- **Task instructions**:
Determine the number of lines in the data below that hold "agent"; give nothing but that number.

(Stored data entries)
┌────────
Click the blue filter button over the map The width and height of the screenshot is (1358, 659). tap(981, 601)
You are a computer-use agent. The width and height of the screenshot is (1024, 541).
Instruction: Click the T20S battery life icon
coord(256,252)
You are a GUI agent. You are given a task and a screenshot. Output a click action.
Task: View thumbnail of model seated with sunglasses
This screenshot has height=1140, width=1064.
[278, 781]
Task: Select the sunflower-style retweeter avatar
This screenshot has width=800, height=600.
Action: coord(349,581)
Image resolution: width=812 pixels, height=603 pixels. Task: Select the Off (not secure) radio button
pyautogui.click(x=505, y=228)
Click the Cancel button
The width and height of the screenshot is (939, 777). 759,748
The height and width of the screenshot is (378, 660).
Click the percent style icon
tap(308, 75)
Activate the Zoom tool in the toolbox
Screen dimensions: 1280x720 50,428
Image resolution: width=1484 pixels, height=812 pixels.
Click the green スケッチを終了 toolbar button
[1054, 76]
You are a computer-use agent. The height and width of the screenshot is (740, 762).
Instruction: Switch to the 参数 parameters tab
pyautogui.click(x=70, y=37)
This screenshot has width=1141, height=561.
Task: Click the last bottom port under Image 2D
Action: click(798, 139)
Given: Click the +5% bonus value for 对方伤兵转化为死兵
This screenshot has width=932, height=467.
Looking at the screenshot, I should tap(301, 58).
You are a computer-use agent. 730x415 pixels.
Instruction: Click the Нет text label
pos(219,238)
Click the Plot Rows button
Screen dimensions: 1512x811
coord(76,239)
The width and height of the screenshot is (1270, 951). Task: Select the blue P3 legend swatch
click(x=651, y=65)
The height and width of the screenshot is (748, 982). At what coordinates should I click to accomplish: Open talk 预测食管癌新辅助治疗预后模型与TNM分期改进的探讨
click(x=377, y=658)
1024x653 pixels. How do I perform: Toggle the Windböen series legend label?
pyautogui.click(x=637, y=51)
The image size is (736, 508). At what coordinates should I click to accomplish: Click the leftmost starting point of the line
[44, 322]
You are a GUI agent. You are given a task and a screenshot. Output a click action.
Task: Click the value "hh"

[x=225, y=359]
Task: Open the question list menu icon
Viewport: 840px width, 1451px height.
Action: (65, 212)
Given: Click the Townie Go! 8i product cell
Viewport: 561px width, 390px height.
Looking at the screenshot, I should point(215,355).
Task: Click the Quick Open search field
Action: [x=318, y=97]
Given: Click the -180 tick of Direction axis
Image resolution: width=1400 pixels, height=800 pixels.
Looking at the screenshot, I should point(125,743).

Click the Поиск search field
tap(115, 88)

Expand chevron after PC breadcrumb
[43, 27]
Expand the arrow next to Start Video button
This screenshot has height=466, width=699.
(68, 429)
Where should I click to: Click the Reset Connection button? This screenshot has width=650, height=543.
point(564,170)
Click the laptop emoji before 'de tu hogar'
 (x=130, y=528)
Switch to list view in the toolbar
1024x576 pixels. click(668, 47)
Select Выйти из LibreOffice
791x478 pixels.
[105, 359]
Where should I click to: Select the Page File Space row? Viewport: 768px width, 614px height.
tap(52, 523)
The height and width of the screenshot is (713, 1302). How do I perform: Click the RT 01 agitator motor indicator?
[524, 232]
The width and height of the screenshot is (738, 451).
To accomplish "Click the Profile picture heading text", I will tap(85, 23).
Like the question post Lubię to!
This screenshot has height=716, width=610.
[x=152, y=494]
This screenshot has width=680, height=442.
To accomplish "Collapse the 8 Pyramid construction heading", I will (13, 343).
└────────
- **Answer section**:
5